* [Task brief]: Reproduce each of the following records line for line, leaving every character unchanged.
━━━ Data to process ━━━
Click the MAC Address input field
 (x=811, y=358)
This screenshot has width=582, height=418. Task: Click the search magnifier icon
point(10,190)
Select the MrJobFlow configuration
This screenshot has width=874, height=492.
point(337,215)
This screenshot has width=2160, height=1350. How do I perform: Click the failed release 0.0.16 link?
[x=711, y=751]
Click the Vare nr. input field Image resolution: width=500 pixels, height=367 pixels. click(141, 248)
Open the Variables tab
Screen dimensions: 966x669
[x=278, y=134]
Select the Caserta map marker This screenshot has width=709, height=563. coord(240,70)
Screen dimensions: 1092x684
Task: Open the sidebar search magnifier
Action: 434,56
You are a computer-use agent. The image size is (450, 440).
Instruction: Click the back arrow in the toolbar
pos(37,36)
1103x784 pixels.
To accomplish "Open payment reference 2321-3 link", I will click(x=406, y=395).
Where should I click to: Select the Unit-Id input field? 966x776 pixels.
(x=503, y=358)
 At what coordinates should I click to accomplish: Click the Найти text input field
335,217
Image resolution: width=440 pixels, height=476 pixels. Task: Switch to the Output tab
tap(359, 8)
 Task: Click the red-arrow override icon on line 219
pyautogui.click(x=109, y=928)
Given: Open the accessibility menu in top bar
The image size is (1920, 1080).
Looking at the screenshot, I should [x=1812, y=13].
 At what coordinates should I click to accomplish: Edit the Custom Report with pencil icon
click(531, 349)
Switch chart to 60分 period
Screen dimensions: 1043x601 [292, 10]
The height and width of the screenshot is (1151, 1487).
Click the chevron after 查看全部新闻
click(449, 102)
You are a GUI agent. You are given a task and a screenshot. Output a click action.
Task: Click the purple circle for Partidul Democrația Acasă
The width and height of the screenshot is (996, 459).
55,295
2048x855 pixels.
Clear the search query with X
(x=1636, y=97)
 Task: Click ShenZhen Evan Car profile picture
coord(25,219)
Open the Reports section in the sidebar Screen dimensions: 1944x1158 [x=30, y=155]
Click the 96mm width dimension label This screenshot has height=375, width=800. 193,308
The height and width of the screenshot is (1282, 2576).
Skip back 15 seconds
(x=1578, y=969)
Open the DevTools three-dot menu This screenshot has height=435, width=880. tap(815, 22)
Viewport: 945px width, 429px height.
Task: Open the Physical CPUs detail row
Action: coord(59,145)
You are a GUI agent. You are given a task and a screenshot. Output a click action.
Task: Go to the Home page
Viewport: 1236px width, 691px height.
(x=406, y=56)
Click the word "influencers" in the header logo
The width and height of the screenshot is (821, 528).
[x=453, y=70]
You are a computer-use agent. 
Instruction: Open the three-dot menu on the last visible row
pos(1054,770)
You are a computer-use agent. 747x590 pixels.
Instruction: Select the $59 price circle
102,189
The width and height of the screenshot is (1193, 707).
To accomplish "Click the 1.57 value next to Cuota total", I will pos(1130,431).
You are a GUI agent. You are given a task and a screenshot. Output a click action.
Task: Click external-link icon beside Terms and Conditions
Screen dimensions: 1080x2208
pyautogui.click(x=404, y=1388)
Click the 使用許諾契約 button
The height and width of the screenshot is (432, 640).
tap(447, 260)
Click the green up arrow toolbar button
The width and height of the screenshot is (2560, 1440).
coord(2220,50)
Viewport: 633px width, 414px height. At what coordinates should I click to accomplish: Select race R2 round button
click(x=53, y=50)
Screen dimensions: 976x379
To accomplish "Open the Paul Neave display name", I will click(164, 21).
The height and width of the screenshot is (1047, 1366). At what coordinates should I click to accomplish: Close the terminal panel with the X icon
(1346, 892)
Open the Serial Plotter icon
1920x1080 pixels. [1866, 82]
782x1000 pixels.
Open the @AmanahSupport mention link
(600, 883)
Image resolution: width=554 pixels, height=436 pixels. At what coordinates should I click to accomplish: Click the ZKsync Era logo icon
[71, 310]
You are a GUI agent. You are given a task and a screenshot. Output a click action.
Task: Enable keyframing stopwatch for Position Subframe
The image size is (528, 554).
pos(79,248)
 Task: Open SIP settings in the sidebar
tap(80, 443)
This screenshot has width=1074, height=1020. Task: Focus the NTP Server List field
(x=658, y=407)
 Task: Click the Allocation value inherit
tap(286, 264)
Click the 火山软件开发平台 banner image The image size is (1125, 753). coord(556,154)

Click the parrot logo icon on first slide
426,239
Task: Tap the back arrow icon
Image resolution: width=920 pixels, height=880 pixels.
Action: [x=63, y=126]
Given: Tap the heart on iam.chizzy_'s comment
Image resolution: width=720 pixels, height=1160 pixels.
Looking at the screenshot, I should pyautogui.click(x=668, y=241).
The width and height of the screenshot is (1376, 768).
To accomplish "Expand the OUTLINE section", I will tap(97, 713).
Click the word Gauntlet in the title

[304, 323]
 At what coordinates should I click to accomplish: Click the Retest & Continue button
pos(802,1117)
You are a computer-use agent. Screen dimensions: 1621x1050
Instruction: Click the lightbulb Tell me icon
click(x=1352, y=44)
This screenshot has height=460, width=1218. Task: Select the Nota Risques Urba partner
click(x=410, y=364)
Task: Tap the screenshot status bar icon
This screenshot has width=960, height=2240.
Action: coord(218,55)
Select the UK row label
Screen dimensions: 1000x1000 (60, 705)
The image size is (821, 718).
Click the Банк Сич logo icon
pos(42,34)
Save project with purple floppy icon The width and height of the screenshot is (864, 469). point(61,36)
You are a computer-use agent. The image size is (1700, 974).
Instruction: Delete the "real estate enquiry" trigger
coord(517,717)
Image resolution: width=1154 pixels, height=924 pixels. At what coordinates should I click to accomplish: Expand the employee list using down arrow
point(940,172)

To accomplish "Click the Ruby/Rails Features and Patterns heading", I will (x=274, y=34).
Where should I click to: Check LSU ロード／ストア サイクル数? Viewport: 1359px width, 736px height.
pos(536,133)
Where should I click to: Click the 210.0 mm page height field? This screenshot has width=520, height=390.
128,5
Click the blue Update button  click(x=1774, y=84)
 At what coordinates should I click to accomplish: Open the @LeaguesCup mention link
━━━
* [Task output]:
Click the MAC Address input field
 (x=811, y=358)
This screenshot has width=582, height=418. Task: Click the search magnifier icon
point(10,190)
Select the MrJobFlow configuration
This screenshot has width=874, height=492.
point(337,215)
This screenshot has width=2160, height=1350. How do I perform: Click the failed release 0.0.16 link?
[x=711, y=751]
Click the Vare nr. input field Image resolution: width=500 pixels, height=367 pixels. click(141, 248)
Open the Variables tab
Screen dimensions: 966x669
[x=278, y=134]
Select the Caserta map marker This screenshot has width=709, height=563. coord(240,70)
Screen dimensions: 1092x684
Task: Open the sidebar search magnifier
Action: 434,56
You are a computer-use agent. The image size is (450, 440).
Instruction: Click the back arrow in the toolbar
pos(37,36)
1103x784 pixels.
To accomplish "Open payment reference 2321-3 link", I will click(x=406, y=395).
Where should I click to: Select the Unit-Id input field? 966x776 pixels.
(x=503, y=358)
 At what coordinates should I click to accomplish: Click the Найти text input field
335,217
Image resolution: width=440 pixels, height=476 pixels. Task: Switch to the Output tab
tap(359, 8)
 Task: Click the red-arrow override icon on line 219
pyautogui.click(x=109, y=928)
Given: Open the accessibility menu in top bar
The image size is (1920, 1080).
Looking at the screenshot, I should [x=1812, y=13].
 At what coordinates should I click to accomplish: Edit the Custom Report with pencil icon
click(531, 349)
Switch chart to 60分 period
Screen dimensions: 1043x601 [292, 10]
The height and width of the screenshot is (1151, 1487).
Click the chevron after 查看全部新闻
click(449, 102)
You are a GUI agent. You are given a task and a screenshot. Output a click action.
Task: Click the purple circle for Partidul Democrația Acasă
The width and height of the screenshot is (996, 459).
55,295
2048x855 pixels.
Clear the search query with X
(x=1636, y=97)
 Task: Click ShenZhen Evan Car profile picture
coord(25,219)
Open the Reports section in the sidebar Screen dimensions: 1944x1158 [x=30, y=155]
Click the 96mm width dimension label This screenshot has height=375, width=800. 193,308
The height and width of the screenshot is (1282, 2576).
Skip back 15 seconds
(x=1578, y=969)
Open the DevTools three-dot menu This screenshot has height=435, width=880. tap(815, 22)
Viewport: 945px width, 429px height.
Task: Open the Physical CPUs detail row
Action: coord(59,145)
You are a GUI agent. You are given a task and a screenshot. Output a click action.
Task: Go to the Home page
Viewport: 1236px width, 691px height.
(x=406, y=56)
Click the word "influencers" in the header logo
The width and height of the screenshot is (821, 528).
[x=453, y=70]
You are a computer-use agent. 
Instruction: Open the three-dot menu on the last visible row
pos(1054,770)
You are a computer-use agent. 747x590 pixels.
Instruction: Select the $59 price circle
102,189
The width and height of the screenshot is (1193, 707).
To accomplish "Click the 1.57 value next to Cuota total", I will pos(1130,431).
You are a GUI agent. You are given a task and a screenshot. Output a click action.
Task: Click external-link icon beside Terms and Conditions
Screen dimensions: 1080x2208
pyautogui.click(x=404, y=1388)
Click the 使用許諾契約 button
The height and width of the screenshot is (432, 640).
tap(447, 260)
Click the green up arrow toolbar button
The width and height of the screenshot is (2560, 1440).
coord(2220,50)
Viewport: 633px width, 414px height. At what coordinates should I click to accomplish: Select race R2 round button
click(x=53, y=50)
Screen dimensions: 976x379
To accomplish "Open the Paul Neave display name", I will click(164, 21).
The height and width of the screenshot is (1047, 1366). At what coordinates should I click to accomplish: Close the terminal panel with the X icon
(1346, 892)
Open the Serial Plotter icon
1920x1080 pixels. [1866, 82]
782x1000 pixels.
Open the @AmanahSupport mention link
(600, 883)
Image resolution: width=554 pixels, height=436 pixels. At what coordinates should I click to accomplish: Click the ZKsync Era logo icon
[71, 310]
You are a GUI agent. You are given a task and a screenshot. Output a click action.
Task: Enable keyframing stopwatch for Position Subframe
The image size is (528, 554).
pos(79,248)
 Task: Open SIP settings in the sidebar
tap(80, 443)
This screenshot has width=1074, height=1020. Task: Focus the NTP Server List field
(x=658, y=407)
 Task: Click the Allocation value inherit
tap(286, 264)
Click the 火山软件开发平台 banner image The image size is (1125, 753). coord(556,154)

Click the parrot logo icon on first slide
426,239
Task: Tap the back arrow icon
Image resolution: width=920 pixels, height=880 pixels.
Action: [x=63, y=126]
Given: Tap the heart on iam.chizzy_'s comment
Image resolution: width=720 pixels, height=1160 pixels.
Looking at the screenshot, I should pyautogui.click(x=668, y=241).
The width and height of the screenshot is (1376, 768).
To accomplish "Expand the OUTLINE section", I will tap(97, 713).
Click the word Gauntlet in the title

[304, 323]
 At what coordinates should I click to accomplish: Click the Retest & Continue button
pos(802,1117)
You are a computer-use agent. Screen dimensions: 1621x1050
Instruction: Click the lightbulb Tell me icon
click(x=1352, y=44)
This screenshot has height=460, width=1218. Task: Select the Nota Risques Urba partner
click(x=410, y=364)
Task: Tap the screenshot status bar icon
This screenshot has width=960, height=2240.
Action: coord(218,55)
Select the UK row label
Screen dimensions: 1000x1000 (60, 705)
The image size is (821, 718).
Click the Банк Сич logo icon
pos(42,34)
Save project with purple floppy icon The width and height of the screenshot is (864, 469). point(61,36)
You are a computer-use agent. The image size is (1700, 974).
Instruction: Delete the "real estate enquiry" trigger
coord(517,717)
Image resolution: width=1154 pixels, height=924 pixels. At what coordinates should I click to accomplish: Expand the employee list using down arrow
point(940,172)

To accomplish "Click the Ruby/Rails Features and Patterns heading", I will (x=274, y=34).
Where should I click to: Check LSU ロード／ストア サイクル数? Viewport: 1359px width, 736px height.
pos(536,133)
Where should I click to: Click the 210.0 mm page height field? This screenshot has width=520, height=390.
128,5
Click the blue Update button  click(x=1774, y=84)
 At what coordinates should I click to accomplish: Open the @LeaguesCup mention link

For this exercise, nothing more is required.